_WORK INSTRUCTIONS_:
Exact copies of the lines from the one with "This screenshot has" through the last line of the entries, and no pictures, make up the answer.

[Stored items]
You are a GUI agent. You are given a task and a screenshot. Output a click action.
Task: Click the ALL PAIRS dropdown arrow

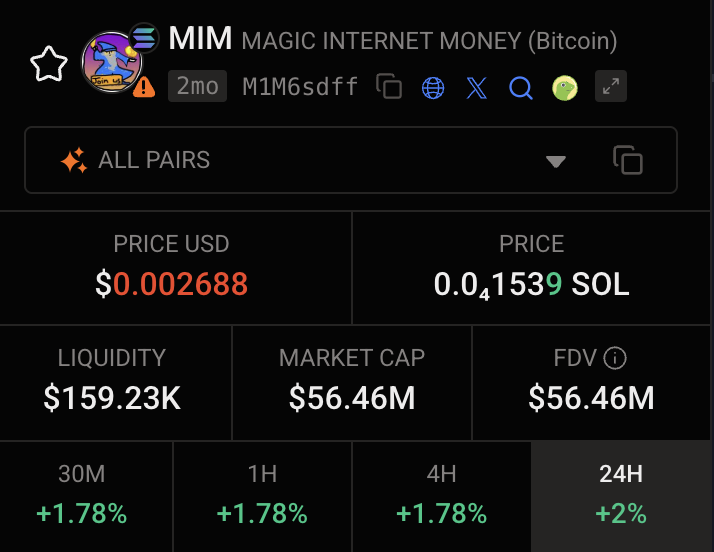[556, 161]
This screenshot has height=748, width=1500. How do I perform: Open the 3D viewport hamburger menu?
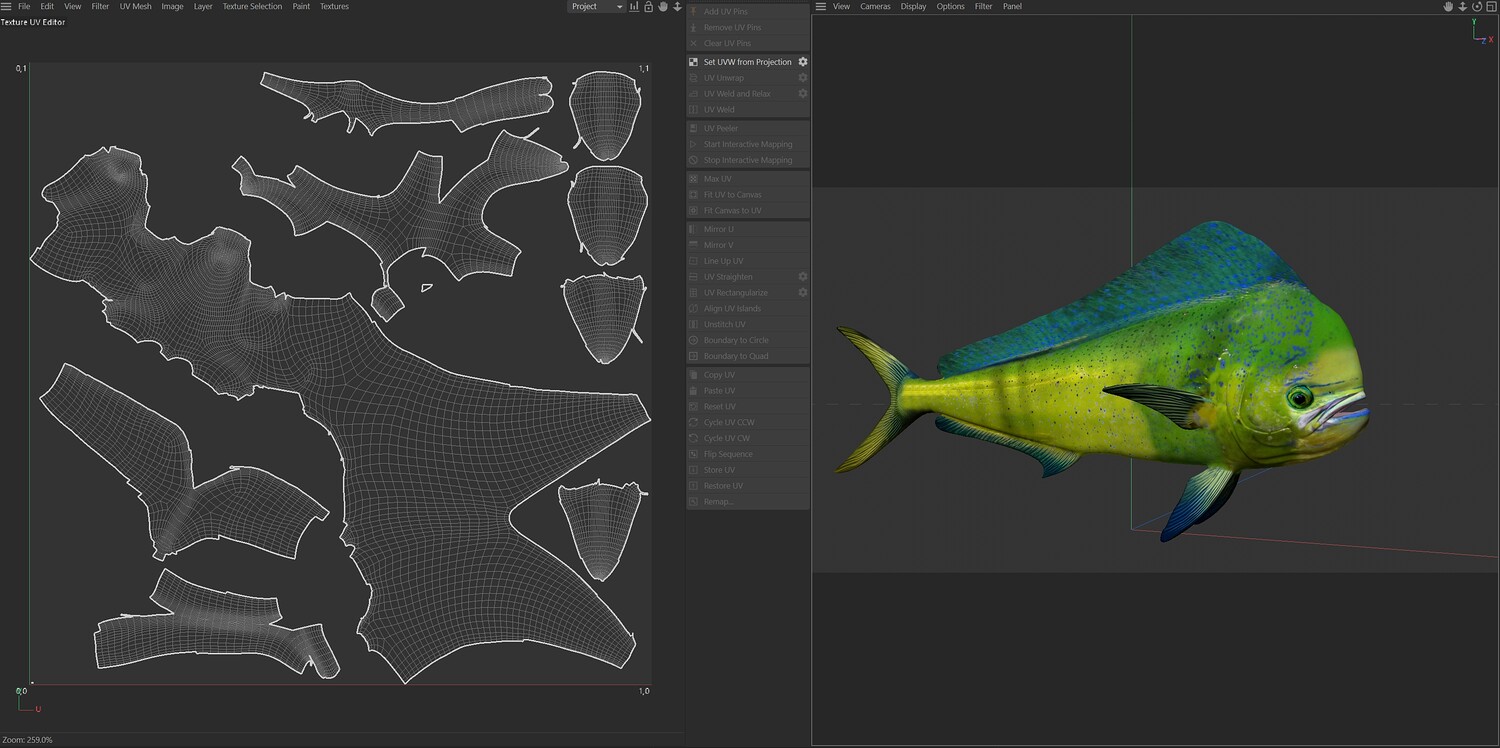[x=820, y=7]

_TASK SOLUTION_:
This screenshot has height=748, width=1500. How do I perform: Open the 3D viewport hamburger menu?
[x=820, y=7]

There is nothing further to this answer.